**DATA**

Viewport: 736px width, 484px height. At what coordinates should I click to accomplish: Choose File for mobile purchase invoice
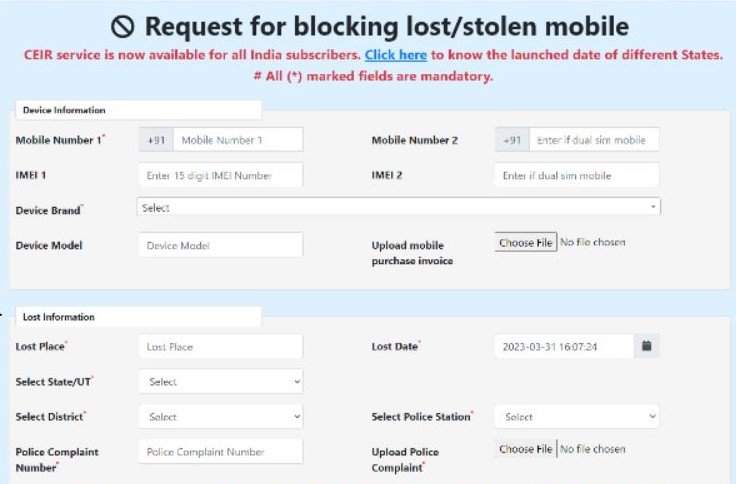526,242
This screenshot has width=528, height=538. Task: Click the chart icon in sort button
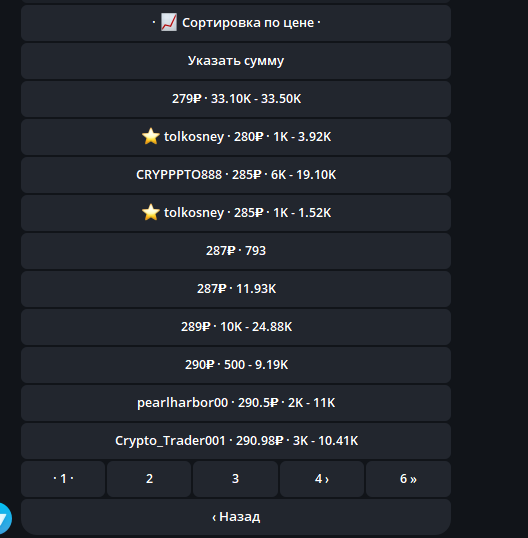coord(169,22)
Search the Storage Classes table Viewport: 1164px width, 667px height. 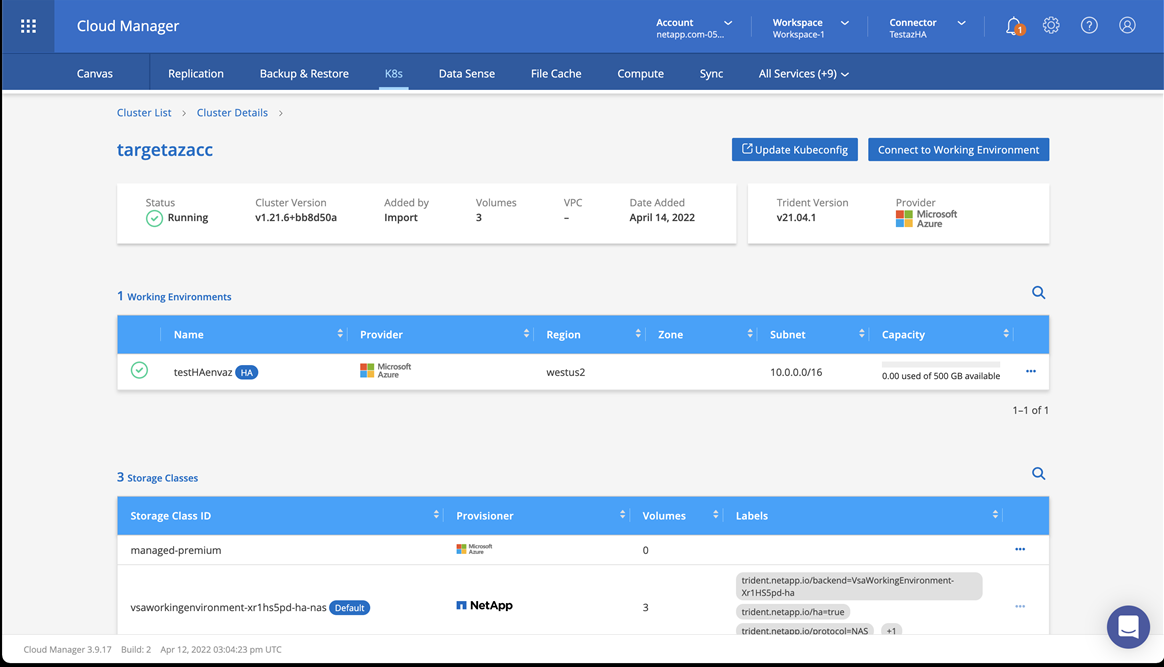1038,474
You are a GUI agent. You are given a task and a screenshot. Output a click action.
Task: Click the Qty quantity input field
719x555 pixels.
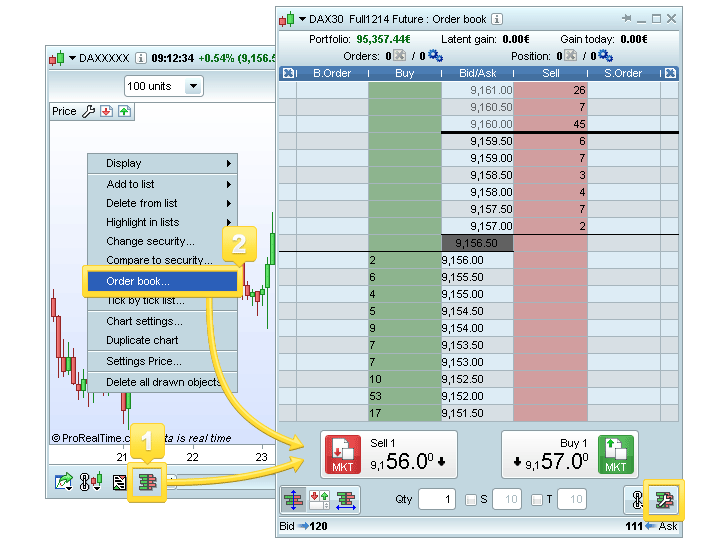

...

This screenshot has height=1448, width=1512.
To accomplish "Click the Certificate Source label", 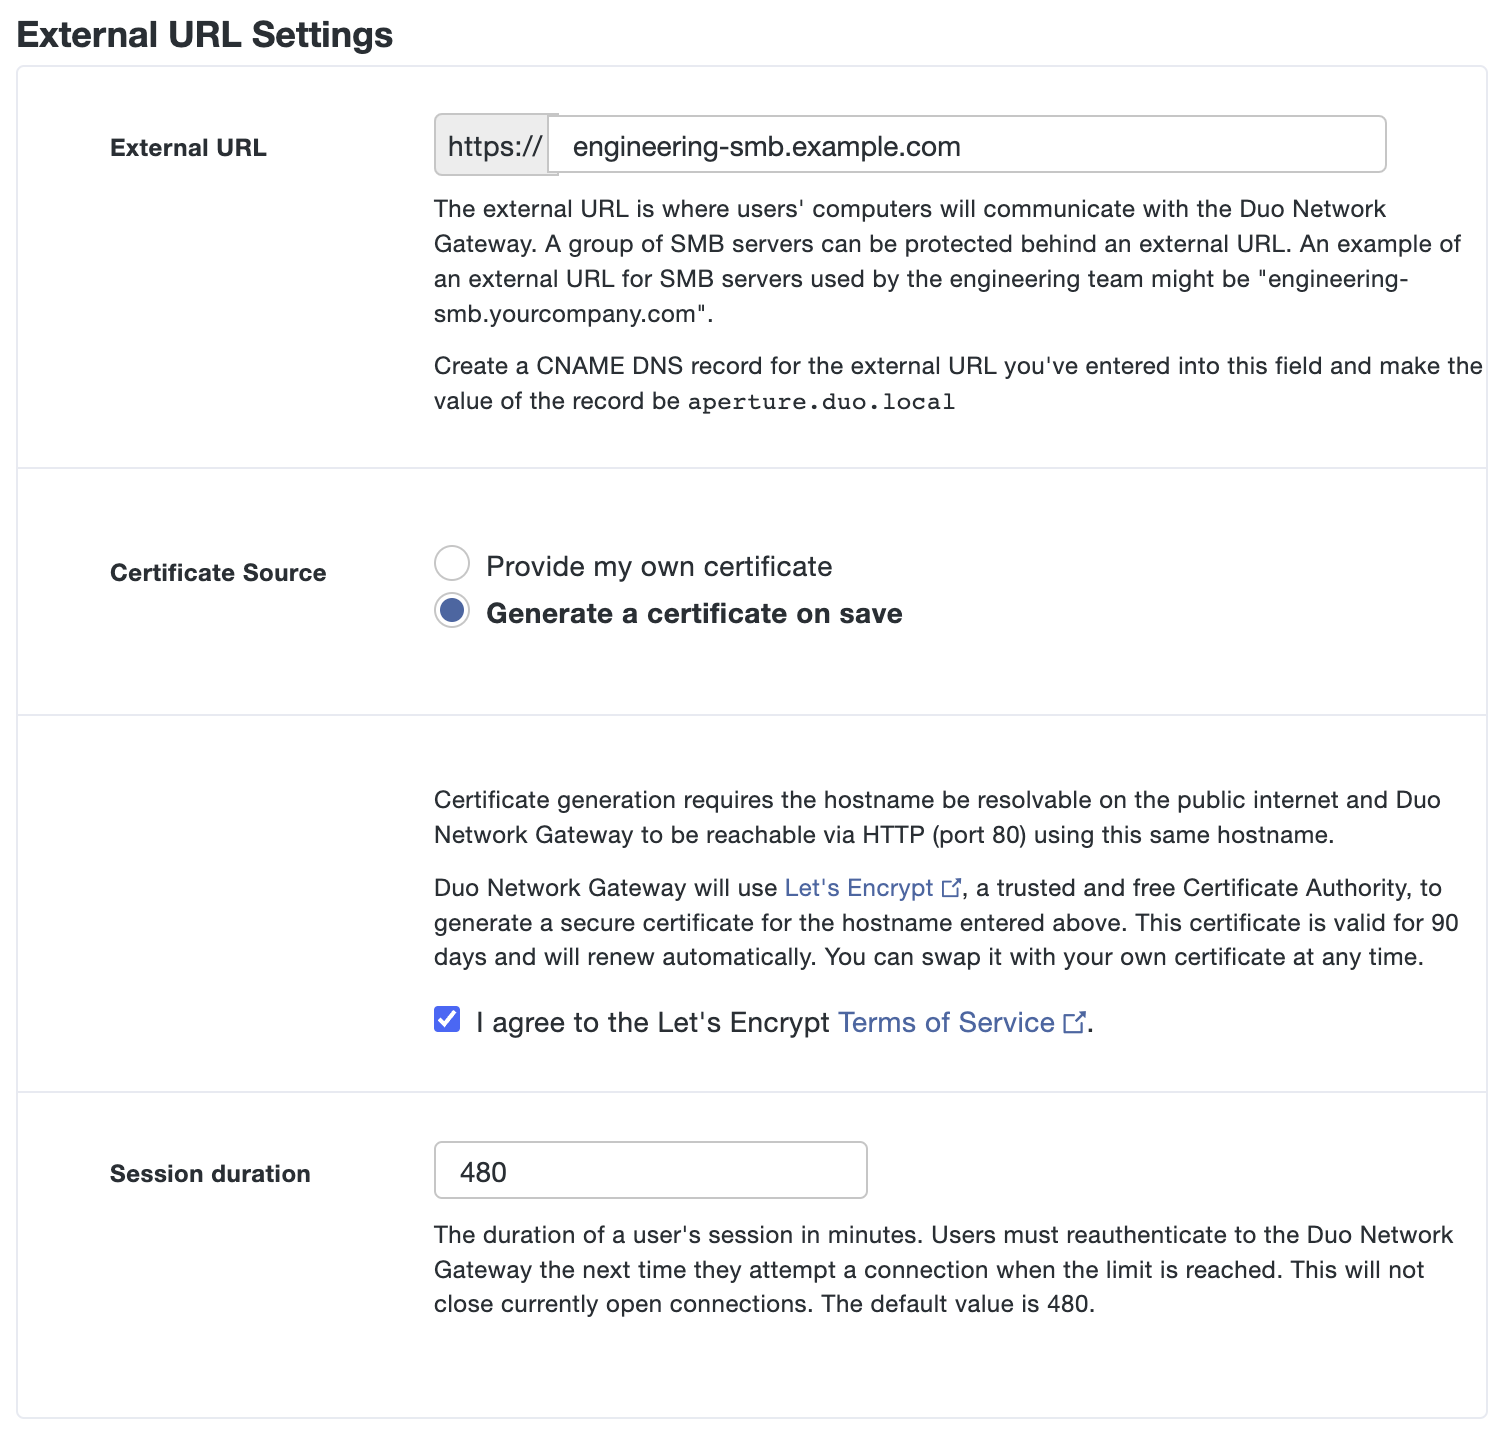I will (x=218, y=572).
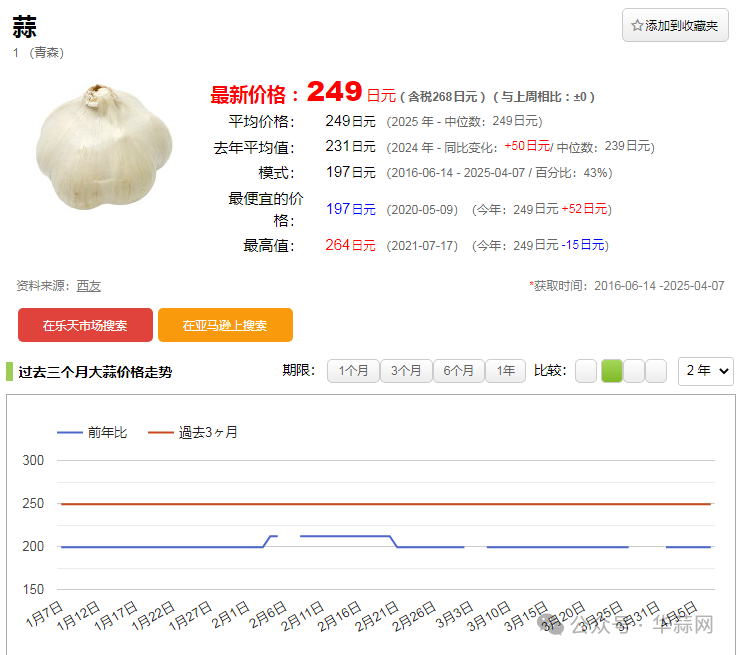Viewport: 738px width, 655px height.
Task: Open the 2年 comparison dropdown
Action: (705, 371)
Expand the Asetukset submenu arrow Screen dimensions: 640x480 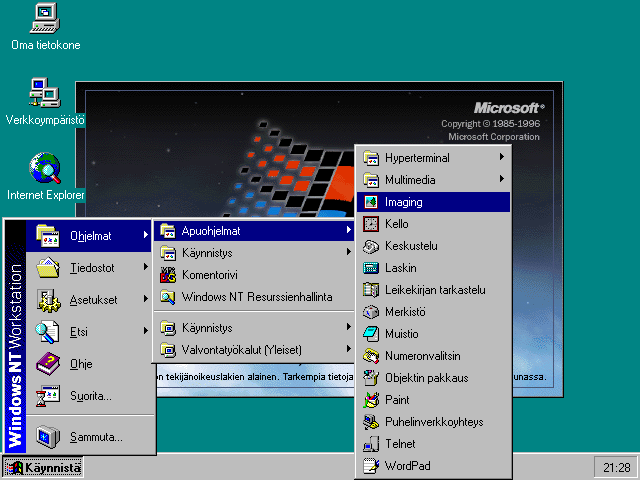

**TASK DIRECTIONS**
Look above for the line containing "You are a GUI" and the line containing "719x555 pixels.". Transcribe both, with the lines between them, exactly.

**FINISHED EXERCISE**
You are a GUI agent. You are given a task and a screenshot. Output a click action.
Task: Click the Qty quantity input field
719x555 pixels.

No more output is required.